The challenge is that countries don’t possess the engineering knowhow and are struggling to fund the scope of their ambitions, according to officials. Because no private investor will assume the risk of building a new plant alone, governments need to step in. Key will be EU subsidies, yet there will be competition for that money, too.
“Financing is by far the most important issue,” Nuclear Energy Agency economist Jan Horst Keppler told a room full of Eastern European energy executives at a Prague meeting in June. “It’s at the heart of the decision.”
The picture in Western Europe, meanwhile, is mixed. Belgium and Spain, for example, plan to phase out nuclear power, though the timeframe has been pushed back because of concern about energy supply since Russia’s invasion of Ukraine.
Others are steadfast. Austria rejected nuclear power in a 1978 referendum. Germany has gone ahead with abandoning it since the government took the decision following the Fukushima disaster in Japan in 2011.
Belgium, France, Finland and Sweden continue to generate at least a third of their power needs from reactors for more than 100 million citizens combined. The newest reactor in the EU — Olkiluoto 3 in Finland — started generating power last year. France’s latest addition will begin producing electricity this summer at its long-delayed Flamanville-3 EPR reactor.
While government subsidies to get the new reactors underway will almost certainly get EU approval, their scale is intimidating. Take Poland, whose energy production was long dominated by coal and new nuclear plants would be the country’s first.
The government remains locked in negotiations on how to finance Westinghouse Electric Co. reactors destined for its first plant, whose cost may exceed $30 billion — a sum equivalent to the country’s entire 2023 defense budget, or 3.9% of gross domestic product.
“Nuclear is different from other sources of electricity,” said Marcin Kaminski, the risk manager helping to build Poland’s first reactors at Polskie Elektrownie Jadrowe. “There is a vast need for state involvement.”
Eastern European countries don’t expect to take investment decisions anytime soon. They’re waiting for the EU to authorize aid under its 2028-34 budget cycle, likely to be approved next June. The EU’s green energy plans include nuclear.
Poland could consider a so-called contract for difference agreement, a form of state subsidy used by Electricite de France SA and the UK government for their projects. Romania is creating a special purpose vehicle and looking at combination of green bonds, state loans and contracts for difference, said Vasile Dascalu, finance chief at state-owned Nuclearelectrica.
The Czechs, meanwhile, will decide by the end of August on which company will become the supplier of at least one reactor. The deputy minister of economy and trade, Tomas Ehler, said during the June meeting in Prague that “there’s no competitive supply of financing” and that government loans are likely to cover the 90% of the costs.
The industry contrasts with the state-owned model in China and Russia, which are building the most reactors. European nuclear projects are also notorious for construction delays and ballooning costs. In Slovakia, for example, a new unit at the Mochovce site was delayed by a decade and cost twice as much as the projected €2 billion.

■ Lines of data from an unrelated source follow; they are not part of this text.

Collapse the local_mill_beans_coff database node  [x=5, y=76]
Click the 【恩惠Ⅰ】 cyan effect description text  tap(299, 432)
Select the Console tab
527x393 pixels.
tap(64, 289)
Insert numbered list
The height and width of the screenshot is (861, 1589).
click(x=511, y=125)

The region’s first reactor was in Slovakia (then Czechoslovakia) and went into commercial operation in 1972. While neighboring Austria has shunned nuclear power, Slovakia has retained public and political support. There just hasn’t been enough investment, according to Branislav Strycek, the chief executive officer of Slovakia’s biggest utility.

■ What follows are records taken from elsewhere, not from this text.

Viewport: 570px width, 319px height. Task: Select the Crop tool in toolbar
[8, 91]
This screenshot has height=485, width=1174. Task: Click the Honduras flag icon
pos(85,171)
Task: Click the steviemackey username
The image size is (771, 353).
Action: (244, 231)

“We got into the crisis because electricity was extremely cheap for 15 years and no one invested in new sources,” he said. “So, when the war suddenly started, we had nothing to switch to because all sources were being used and nothing new was coming in.”
At the moment, the only new nuclear power plants within the EU that are being built are the one in Slovakia and one to the south in Hungary, where Russia is financing the construction of Paks II nuclear power plant by Rosatom Corp., the world’s dominant supplier of nuclear fuel.

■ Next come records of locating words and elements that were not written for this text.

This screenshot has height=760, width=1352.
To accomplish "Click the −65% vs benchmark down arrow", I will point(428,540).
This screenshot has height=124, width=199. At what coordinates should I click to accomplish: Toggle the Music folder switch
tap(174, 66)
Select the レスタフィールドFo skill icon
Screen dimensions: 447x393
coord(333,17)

But while Hungarian Prime Minister Viktor Orban is an ally of Russian President Vladimir Putin, Rosatom has been crossed off from the list of possible future suppliers elsewhere because of the war in Ukraine.
For Strycek in Slovakia, the issues also go beyond money. There’s the tight supply chain and shortage of experts and contractors. France’s program to build new reactors will take up European resources and personnel, for example. “Though you may start” building, said Strycek, “you’re just treading water.”